After leaving the Uffizi, we went back out into the Piazza della Signoria. We spent about half an hour looking at all of the statues in the Piazza della Signoria. The original location of Michelangelo's David is right in front of the Palazzo Vecchio, and a marble copy stands there now. We found the small engraving of Savonarola on the side of the Palazzo Vecchio that is rumored to have been carved by Michelangelo behind his back as Savonarola was being led to be burned at the stake. We also walked through the Loggia dei Lanzi which contains a number of famous statues. Our favorites were the Rape of the Sabines by Giambologna and the Rape of Polyxena by Pio Fedi. We also were impressed by Cellini's Perseus.
After leaving the Piazza della Signoria, we headed over to the Galleria dell'Accademia where we had tickets for 4:30. We spent a while looking through the exhibition on the work of Lorenzo Monaco and then continued on to the more famous exhibitions in the museum. The corridor leading to Michelangelo's David is lined with a number of Michelangelo's unfinished marble statues known collectively as "The Slaves." These were some of our favorite statues because of the power evoked in the slaves attempting to break free from the marble. There was also an unfinished version of Michelangelo's Pieta in this corridor.

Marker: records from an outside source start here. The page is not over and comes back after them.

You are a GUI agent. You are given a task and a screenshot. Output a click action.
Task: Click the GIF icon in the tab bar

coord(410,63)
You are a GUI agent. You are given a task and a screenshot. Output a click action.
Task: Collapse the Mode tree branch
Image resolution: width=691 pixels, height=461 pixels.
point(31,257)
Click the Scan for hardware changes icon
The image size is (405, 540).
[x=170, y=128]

Obviously, the highlight of the Galleria dell'Accademia is Michelangelo's David. The statue is much more impressive in person as it is 17 feet tall. We were highly amuzed by the museum attendant who was charged with keeping people from taking photos. He clearly didn't care if people photographed the statue and only bothered to shout out the occasional "No Photo!" when a supervisor came by. The David was truly impressive and we sat and admired it for quite a while before moving on into the gallery of plaster casts and then to the exhibition of Russian Orthodox icons before leaving the museum.
On the way back toward our hotel, we stopped in the Mercato di San Lorenzo again to look for leather jackets for both of us. We managed to find a really nice one for me and got a great deal on it. We then went back to the hotel and deposited all of our stuff before heading out to dinner.
We had dinner at a wonderful little restaurant near Santa Maria Novella called Osteria delle Belle Donne. We had some phenomenal food there while chatting with a very friendly group from Portugal. We then walked back to our hotel and called it a night.